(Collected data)
════
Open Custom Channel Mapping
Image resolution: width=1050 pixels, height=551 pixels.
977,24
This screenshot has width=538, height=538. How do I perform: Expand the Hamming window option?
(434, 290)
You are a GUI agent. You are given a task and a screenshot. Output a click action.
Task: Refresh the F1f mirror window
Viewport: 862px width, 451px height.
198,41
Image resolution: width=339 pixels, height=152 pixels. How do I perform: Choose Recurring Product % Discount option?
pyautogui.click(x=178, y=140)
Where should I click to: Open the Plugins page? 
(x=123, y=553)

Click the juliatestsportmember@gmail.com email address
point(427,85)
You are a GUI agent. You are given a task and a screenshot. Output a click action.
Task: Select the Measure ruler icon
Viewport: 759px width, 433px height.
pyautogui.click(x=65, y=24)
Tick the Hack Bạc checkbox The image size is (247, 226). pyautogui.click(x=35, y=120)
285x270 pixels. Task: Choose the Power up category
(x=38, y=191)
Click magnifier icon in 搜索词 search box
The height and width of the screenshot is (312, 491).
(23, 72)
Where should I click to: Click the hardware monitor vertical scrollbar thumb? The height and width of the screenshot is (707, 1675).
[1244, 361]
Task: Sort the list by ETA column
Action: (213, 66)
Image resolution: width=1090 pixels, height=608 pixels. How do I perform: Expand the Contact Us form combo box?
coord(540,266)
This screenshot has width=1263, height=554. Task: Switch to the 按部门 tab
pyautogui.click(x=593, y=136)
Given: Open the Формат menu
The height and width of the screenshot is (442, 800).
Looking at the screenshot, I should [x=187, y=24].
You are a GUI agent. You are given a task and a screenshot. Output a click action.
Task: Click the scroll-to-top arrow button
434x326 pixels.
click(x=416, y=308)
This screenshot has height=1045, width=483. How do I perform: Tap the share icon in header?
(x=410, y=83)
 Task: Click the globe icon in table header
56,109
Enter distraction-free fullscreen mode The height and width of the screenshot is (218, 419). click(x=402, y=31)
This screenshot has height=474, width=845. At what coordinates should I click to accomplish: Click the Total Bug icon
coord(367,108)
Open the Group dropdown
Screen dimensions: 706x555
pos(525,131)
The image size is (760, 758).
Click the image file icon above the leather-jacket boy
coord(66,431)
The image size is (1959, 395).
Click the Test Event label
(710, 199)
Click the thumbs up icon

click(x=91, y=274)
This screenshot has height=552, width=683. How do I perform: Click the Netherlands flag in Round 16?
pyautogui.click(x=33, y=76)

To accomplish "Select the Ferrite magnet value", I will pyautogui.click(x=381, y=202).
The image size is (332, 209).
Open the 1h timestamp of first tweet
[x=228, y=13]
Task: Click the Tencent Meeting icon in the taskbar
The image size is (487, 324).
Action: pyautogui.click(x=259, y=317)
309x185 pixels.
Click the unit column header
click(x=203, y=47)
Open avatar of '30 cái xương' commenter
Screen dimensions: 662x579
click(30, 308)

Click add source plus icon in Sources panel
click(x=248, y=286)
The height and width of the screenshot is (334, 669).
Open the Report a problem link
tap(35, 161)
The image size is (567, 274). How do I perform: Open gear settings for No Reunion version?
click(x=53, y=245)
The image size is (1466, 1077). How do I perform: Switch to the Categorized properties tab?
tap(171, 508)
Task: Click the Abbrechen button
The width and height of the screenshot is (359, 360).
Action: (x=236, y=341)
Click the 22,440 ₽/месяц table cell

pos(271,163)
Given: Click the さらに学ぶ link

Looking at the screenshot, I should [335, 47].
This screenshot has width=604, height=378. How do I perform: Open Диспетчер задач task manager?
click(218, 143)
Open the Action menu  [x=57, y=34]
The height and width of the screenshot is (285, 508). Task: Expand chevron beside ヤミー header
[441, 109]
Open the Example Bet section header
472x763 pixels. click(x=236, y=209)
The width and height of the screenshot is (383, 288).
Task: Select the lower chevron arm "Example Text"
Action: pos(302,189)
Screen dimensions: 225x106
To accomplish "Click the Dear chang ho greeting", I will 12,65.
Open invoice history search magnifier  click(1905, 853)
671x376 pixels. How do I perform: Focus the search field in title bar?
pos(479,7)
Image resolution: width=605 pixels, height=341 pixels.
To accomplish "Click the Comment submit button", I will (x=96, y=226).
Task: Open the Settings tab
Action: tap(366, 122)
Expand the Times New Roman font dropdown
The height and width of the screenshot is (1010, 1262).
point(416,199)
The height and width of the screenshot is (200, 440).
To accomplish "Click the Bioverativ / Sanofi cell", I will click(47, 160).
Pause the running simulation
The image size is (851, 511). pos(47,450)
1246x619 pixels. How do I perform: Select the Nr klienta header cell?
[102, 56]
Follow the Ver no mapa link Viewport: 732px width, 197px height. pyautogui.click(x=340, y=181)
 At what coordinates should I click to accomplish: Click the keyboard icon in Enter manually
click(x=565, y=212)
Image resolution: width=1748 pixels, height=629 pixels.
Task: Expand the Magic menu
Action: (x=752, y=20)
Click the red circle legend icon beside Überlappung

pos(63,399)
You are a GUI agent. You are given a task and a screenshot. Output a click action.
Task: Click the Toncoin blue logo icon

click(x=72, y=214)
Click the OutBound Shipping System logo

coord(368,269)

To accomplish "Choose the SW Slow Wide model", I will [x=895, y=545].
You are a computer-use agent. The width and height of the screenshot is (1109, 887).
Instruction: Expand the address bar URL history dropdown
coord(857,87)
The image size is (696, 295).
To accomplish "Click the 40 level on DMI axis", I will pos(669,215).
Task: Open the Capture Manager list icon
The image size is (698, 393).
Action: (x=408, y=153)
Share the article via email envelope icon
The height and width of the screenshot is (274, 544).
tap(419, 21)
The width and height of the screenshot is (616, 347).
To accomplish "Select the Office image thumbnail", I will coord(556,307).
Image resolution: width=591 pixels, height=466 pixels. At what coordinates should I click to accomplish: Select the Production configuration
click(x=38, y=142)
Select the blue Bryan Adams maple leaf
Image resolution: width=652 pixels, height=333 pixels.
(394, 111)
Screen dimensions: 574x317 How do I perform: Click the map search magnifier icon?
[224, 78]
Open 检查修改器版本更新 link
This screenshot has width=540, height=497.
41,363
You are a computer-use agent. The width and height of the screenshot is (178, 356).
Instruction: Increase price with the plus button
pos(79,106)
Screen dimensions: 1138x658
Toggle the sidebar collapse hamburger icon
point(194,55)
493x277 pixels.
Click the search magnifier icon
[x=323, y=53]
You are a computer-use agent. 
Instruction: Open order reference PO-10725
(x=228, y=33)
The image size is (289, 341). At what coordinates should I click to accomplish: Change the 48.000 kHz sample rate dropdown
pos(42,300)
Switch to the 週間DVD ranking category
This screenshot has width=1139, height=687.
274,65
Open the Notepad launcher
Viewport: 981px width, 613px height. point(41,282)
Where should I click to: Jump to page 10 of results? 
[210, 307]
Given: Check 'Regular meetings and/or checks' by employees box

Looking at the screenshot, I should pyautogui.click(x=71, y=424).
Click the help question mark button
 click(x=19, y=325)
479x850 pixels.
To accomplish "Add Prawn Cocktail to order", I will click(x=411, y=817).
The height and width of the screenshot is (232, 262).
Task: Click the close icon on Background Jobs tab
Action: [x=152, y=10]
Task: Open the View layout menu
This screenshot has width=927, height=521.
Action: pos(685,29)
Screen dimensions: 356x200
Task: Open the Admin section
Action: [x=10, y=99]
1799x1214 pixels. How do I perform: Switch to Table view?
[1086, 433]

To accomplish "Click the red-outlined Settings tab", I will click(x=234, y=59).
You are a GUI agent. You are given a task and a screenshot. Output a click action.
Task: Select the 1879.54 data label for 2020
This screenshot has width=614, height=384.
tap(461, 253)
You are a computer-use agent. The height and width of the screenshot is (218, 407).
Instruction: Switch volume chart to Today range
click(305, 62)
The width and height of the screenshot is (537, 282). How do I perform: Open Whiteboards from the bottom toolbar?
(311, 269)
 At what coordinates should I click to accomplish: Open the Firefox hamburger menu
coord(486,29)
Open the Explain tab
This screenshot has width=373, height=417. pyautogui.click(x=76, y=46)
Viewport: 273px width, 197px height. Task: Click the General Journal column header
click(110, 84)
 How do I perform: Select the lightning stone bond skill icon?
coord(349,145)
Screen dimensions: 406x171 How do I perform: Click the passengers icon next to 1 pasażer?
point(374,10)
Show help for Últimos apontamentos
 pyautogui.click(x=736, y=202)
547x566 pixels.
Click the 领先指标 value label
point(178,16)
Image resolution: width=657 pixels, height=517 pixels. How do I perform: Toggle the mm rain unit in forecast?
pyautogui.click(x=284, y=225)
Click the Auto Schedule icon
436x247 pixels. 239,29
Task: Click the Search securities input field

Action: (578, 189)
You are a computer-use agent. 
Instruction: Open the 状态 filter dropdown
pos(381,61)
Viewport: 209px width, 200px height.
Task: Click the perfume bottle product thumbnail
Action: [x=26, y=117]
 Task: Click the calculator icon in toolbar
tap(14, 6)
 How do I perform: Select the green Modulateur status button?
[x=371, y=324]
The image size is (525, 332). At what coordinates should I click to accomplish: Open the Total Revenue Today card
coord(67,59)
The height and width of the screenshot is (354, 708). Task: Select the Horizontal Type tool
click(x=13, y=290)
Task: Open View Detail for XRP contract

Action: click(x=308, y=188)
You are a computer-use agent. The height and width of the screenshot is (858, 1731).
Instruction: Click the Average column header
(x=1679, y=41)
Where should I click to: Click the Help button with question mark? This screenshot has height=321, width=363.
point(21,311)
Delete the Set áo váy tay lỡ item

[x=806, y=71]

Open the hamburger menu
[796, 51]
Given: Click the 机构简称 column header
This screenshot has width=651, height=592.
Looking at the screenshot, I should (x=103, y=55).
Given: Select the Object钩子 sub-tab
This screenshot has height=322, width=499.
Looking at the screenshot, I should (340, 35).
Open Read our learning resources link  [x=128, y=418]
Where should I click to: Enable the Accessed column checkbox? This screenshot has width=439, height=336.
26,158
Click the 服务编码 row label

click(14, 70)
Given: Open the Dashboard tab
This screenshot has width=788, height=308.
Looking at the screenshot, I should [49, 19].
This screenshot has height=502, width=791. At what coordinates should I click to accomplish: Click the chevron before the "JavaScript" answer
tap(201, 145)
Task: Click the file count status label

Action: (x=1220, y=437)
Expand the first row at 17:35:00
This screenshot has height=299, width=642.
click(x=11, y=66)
════
**Work instruction:** Restate word for word the lines of the data above, starting at the line containing "Image resolution: width=1090" and ending at the line containing "Given: Open the Формат menu", both included, and nothing more.

**Exercise response:**
Image resolution: width=1090 pixels, height=608 pixels. How do I perform: Expand the Contact Us form combo box?
coord(540,266)
This screenshot has width=1263, height=554. Task: Switch to the 按部门 tab
pyautogui.click(x=593, y=136)
Given: Open the Формат menu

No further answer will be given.